I sat with another friend who was in prison for a second time, discussing the mindsets of our comrades. He started going into a monologue about his celly stinking up the cell with his multiple uses of their toilet. I tuned him out. I closed my eyes, licked my parched lips, and dreamt of an unexpected blizzard.
My skin was sticky. Sweat trickled down my face as I rose to my feet and headed for the water fountain. I drank the cold water, quenching my thirst . . . but was still hot. I sighed.
It was June 23. The next day, the temperature was predicted to reach 108 degrees. One hundred and eight degrees. In prison, that meant all of us in this facility would be sweating as we struggled through the heat.
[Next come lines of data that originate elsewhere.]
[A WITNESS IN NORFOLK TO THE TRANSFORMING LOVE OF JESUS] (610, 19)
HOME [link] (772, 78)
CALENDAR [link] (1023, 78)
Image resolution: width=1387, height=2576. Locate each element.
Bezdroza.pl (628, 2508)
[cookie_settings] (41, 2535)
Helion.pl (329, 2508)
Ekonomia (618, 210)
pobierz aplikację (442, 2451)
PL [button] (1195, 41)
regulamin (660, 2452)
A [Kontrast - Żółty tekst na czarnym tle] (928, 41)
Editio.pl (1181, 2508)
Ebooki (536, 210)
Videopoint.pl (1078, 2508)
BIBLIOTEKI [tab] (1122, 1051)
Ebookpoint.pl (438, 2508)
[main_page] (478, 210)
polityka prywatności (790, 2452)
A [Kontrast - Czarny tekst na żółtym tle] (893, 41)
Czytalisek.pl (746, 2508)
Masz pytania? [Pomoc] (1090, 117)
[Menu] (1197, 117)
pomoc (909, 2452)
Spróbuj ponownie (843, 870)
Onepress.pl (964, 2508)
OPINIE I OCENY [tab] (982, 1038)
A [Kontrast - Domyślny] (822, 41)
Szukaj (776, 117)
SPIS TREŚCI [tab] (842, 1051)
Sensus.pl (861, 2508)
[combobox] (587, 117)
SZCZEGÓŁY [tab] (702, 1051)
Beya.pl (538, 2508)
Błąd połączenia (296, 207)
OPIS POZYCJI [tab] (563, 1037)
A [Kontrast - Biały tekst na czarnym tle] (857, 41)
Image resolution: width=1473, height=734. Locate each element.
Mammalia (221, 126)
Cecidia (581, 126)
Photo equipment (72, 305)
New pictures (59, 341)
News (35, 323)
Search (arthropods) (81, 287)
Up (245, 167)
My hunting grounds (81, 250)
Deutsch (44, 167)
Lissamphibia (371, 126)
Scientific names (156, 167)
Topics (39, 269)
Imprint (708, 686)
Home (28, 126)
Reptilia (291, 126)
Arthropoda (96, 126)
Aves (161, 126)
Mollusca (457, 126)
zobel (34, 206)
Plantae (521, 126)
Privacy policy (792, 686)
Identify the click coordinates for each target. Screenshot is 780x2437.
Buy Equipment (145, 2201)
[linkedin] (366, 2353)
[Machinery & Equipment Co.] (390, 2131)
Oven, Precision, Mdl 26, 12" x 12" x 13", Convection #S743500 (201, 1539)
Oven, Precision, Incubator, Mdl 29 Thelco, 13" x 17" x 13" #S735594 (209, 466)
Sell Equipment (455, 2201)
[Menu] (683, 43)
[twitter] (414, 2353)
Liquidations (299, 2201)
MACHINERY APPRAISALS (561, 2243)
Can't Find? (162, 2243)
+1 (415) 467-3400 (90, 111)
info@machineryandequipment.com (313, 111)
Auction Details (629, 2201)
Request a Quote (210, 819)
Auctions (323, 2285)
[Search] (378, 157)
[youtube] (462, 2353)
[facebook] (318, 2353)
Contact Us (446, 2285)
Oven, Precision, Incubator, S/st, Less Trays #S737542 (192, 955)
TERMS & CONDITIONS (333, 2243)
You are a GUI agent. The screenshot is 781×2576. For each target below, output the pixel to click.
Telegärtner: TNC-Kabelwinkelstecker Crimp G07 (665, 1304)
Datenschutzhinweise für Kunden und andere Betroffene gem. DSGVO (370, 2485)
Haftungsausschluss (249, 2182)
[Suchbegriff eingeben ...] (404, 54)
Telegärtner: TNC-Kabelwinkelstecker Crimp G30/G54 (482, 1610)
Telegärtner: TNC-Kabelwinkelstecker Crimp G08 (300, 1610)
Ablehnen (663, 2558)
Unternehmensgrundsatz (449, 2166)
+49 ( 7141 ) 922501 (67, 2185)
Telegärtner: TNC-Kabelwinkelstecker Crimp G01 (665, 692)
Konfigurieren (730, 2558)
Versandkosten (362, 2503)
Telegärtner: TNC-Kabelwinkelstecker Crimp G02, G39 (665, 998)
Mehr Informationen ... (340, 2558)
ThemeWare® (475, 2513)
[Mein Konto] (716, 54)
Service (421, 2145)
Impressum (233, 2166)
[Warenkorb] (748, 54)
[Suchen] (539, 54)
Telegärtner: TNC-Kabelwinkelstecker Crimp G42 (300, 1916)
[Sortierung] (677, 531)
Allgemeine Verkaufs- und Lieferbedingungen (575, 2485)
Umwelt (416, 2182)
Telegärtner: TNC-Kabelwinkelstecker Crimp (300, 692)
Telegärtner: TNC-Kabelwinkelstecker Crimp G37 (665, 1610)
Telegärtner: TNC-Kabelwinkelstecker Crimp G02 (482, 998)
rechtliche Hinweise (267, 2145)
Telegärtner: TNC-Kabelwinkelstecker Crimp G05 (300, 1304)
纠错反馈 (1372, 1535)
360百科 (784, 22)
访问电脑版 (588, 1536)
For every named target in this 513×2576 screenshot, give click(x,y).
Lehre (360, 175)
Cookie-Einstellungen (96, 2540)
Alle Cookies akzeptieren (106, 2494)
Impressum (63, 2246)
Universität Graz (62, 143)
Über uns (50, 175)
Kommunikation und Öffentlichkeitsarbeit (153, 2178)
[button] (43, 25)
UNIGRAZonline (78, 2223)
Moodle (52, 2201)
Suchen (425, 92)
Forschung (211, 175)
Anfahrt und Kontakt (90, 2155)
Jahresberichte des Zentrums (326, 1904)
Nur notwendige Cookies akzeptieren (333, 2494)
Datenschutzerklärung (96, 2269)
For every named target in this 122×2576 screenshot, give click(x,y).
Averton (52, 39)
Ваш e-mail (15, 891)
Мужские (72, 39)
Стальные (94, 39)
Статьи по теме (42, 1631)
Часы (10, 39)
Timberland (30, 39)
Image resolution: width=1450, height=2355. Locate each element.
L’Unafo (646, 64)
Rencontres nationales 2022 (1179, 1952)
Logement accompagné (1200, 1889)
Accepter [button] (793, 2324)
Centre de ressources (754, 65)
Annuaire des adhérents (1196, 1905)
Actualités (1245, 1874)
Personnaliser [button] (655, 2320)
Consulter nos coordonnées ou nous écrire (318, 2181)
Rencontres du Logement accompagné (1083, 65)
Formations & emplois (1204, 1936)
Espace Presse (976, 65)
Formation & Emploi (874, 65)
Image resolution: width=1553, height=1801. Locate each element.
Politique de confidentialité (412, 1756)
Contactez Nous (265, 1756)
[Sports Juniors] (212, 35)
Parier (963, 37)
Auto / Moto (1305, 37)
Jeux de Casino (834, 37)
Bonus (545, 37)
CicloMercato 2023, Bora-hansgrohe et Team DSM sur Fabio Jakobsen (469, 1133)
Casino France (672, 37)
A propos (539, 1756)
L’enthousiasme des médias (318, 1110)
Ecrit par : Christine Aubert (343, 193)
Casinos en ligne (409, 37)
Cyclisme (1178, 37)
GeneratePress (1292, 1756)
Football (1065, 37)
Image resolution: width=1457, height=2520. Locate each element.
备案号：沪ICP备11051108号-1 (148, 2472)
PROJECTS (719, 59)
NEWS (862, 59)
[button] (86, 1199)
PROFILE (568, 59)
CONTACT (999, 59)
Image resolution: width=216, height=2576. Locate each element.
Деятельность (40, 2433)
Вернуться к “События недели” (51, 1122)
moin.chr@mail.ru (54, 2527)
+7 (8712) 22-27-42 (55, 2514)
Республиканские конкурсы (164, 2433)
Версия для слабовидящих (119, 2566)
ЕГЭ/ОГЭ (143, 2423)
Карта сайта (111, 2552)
The mindset would be down in the dumps as we stewed in a congested day room. One hundred and eight degrees.
There are men, too, who don’t own a fan. There are older men who aren’t vocal enough to ask the young men to scoop some ice for them. I always tell them to sit down and let me get them ice for their cups. This heat makes everybody aggressive, unable to think about anybody but themselves as they do whatever they can to cool off. I understand, so I place myself in harm’s way for older men who could be my father. They thank me when I hand them their cups of ice, then they stagger back into their cells, sweating.
We go to sleep in sweat and wake up in sweat twenty-four hours a day, seven days a week, with no respite until the summertime heat departs for the fall season.
Help us. Please. This is cruel and unusual punishment. Animal control would remove a dog from an owner who left their pet chained outside in this heat. What about us? Aren’t we more than dogs?